Huntingdon Community Radio
- Huntingdon; England;
- Broadcast area: Huntingdonshire
- Frequency: 104.0 MHz
- RDS: HCR 104FM
- Branding: The Sound of Huntingdonshire

Programming
- Format: Community radio
- Affiliations: The Hunts Post (local newspaper)

Ownership
- Owner: HCRFM Huntingdon Community Radio (Media) Limited

History
- First air date: 23 April 2011

Links
- Website: www.ousevalleyradio.com

= Huntingdon Community Radio =

Cambridgeshire, England community radio station

Huntingdon Community Radio is a community radio station operating from studios in Huntingdonshire, Cambridgeshire, England. It was awarded a broadcast licence by Ofcom in 2009, and has been broadcasting on 104 FM across Huntingdonshire and online since April 2011.

==History==
HCR started life in 1995 when a group of volunteers opened a temporary studio above Bookmakers Braybrook Racing in Huntingdon. Obtaining a Restricted Service Licence, HCR initially went on air for three weeks.
Following the initial broadcast, a partnership was established with the community college in St Neots, Cambridgeshire. The purpose of the partnership was to allow sixth form students to practice and develop an interest in broadcast media. This partnership, along with purpose-built studios, remained extant for several years before the station moved to new studios at RAF Wyton.

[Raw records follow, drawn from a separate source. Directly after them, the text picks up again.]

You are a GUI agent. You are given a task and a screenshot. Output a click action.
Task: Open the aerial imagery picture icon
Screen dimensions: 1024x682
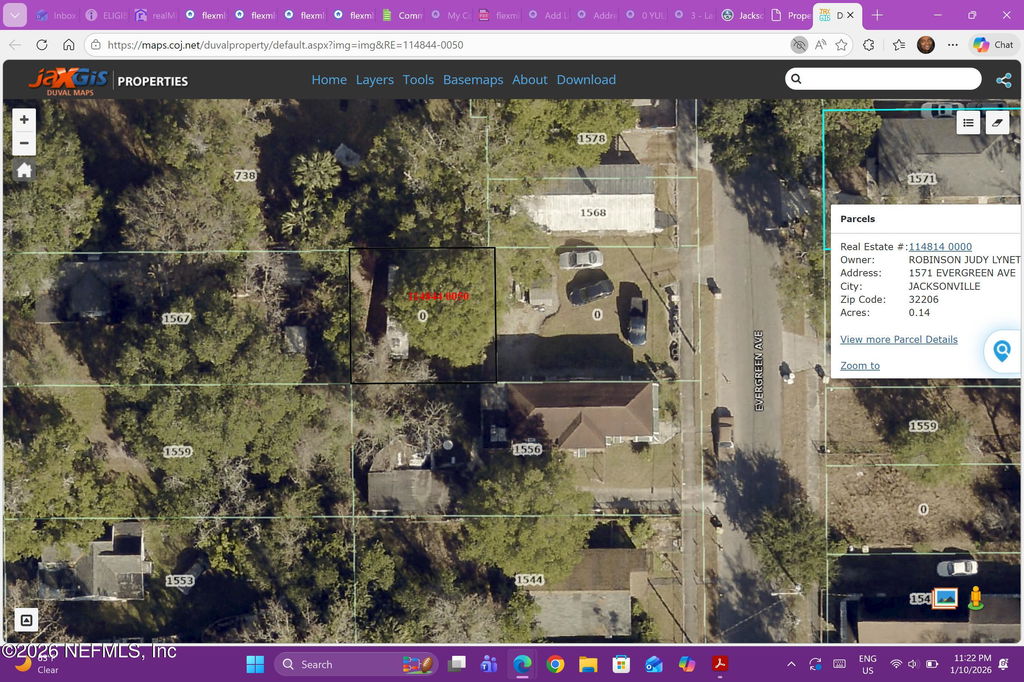pos(945,598)
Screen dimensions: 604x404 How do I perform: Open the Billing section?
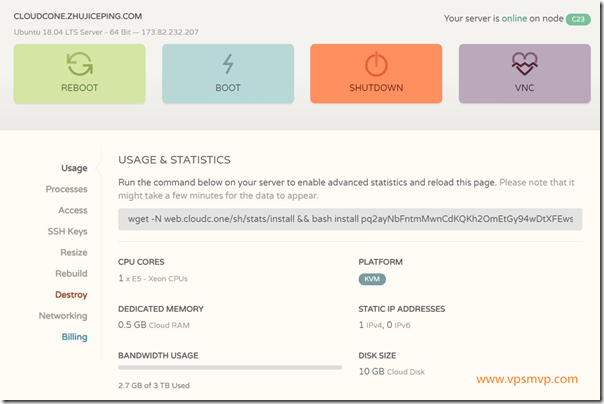pos(74,337)
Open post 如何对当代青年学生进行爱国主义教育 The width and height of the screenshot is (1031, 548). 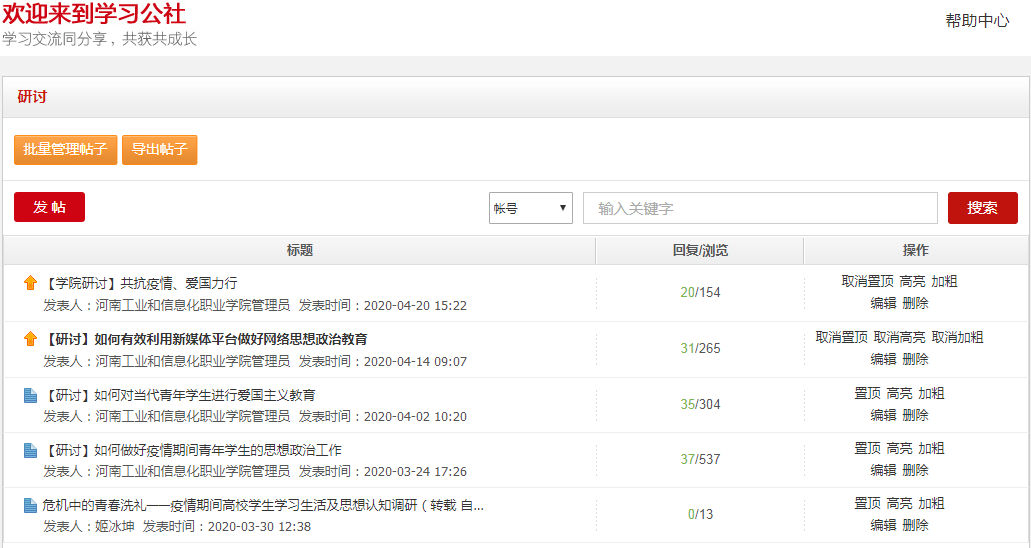point(204,396)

The volunteer committee lobbied Ofcom for the allocation of a full-time community licence for Huntingdon. Following a successful bid, HCR was awarded a full-time licence in 2009.

Following the award of the licence, the station became known as HCR104fm, using the previous name as a byline. It went on air permanently in May 2011.

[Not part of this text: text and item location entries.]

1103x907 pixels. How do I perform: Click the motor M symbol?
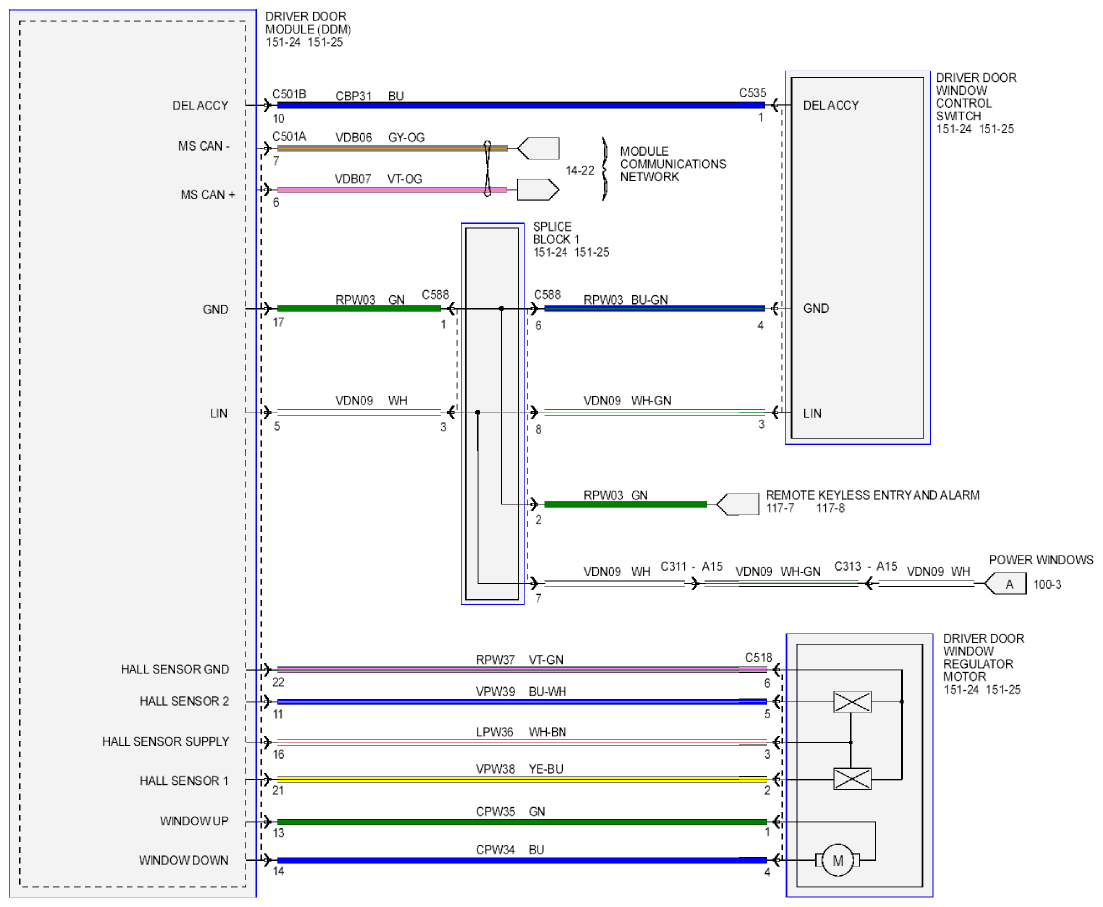(x=837, y=860)
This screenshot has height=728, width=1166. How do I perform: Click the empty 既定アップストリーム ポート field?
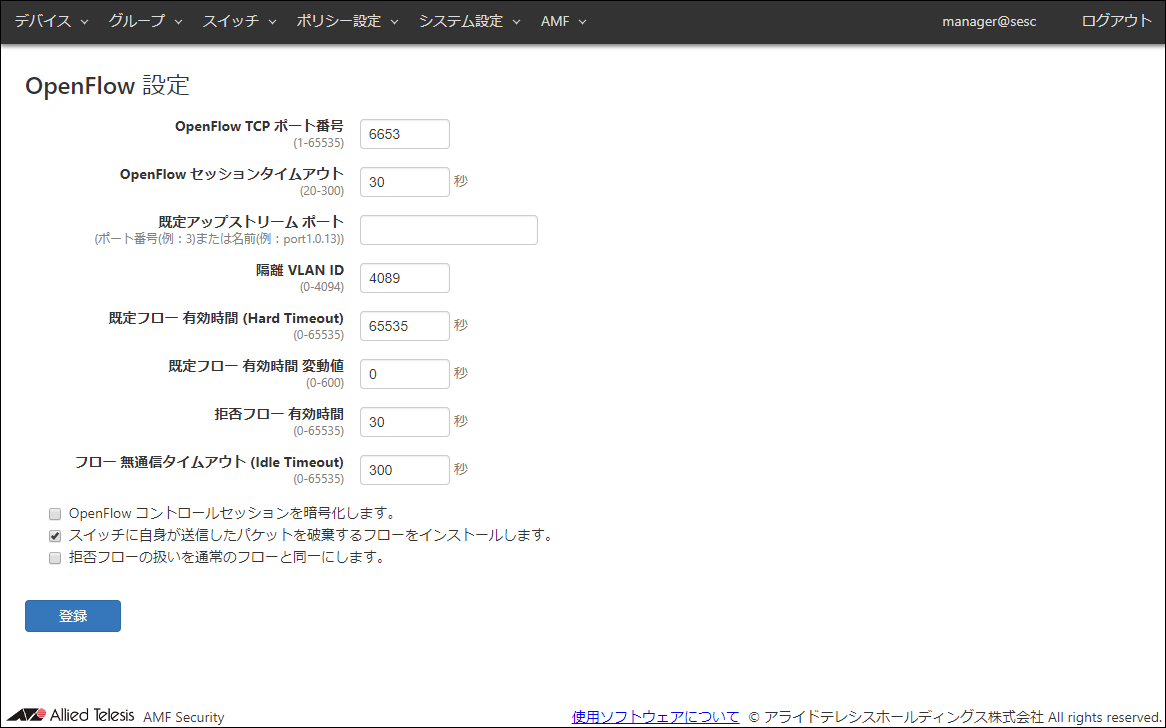point(448,229)
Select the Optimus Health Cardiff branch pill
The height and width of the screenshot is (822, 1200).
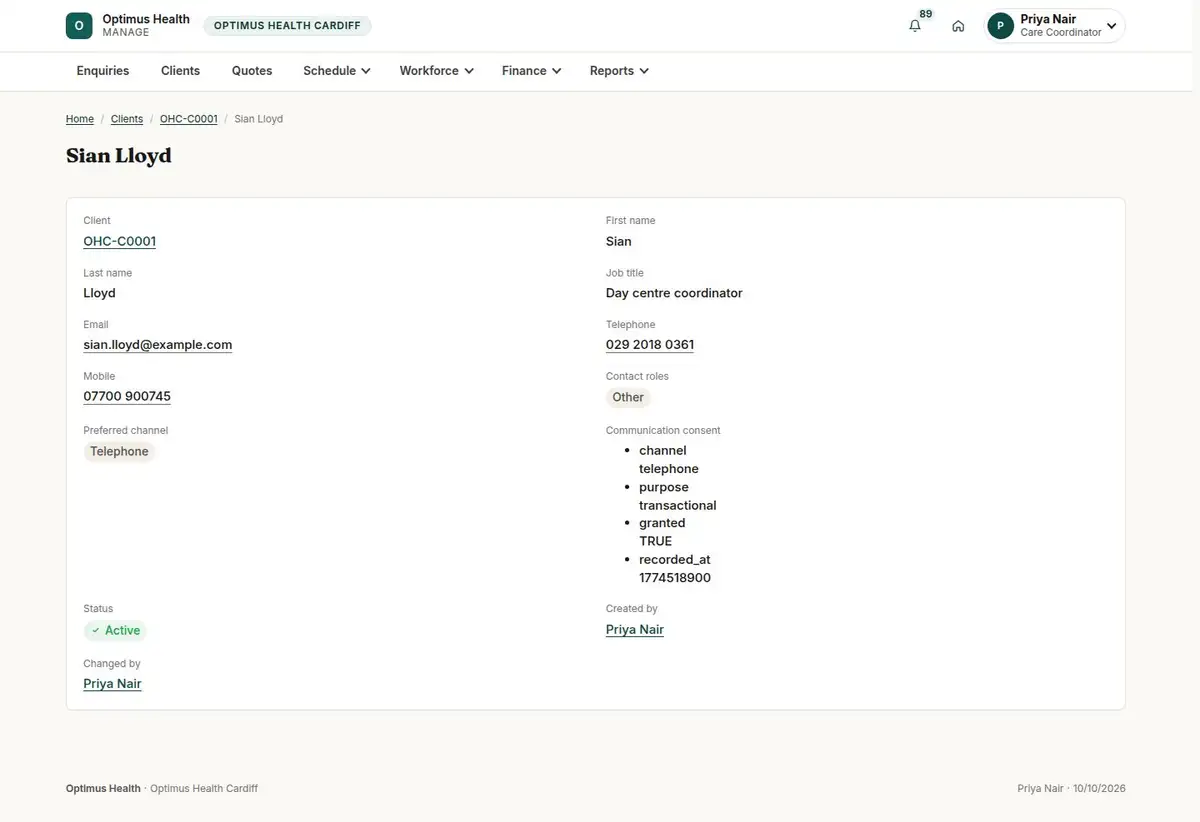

The station has national news each hour from SKY and local news in association with The Hunts Post each day. The station is funded through a mix of grants, advertising and sponsorship.

==Programming==
Programming on the station runs 24 hours a day. Each weekday evening at 7pm, the station airs a community-based interview show, Over to You.

A radio soap opera, Huntsford, aired on the station in 2010 before being relaunched in 2017.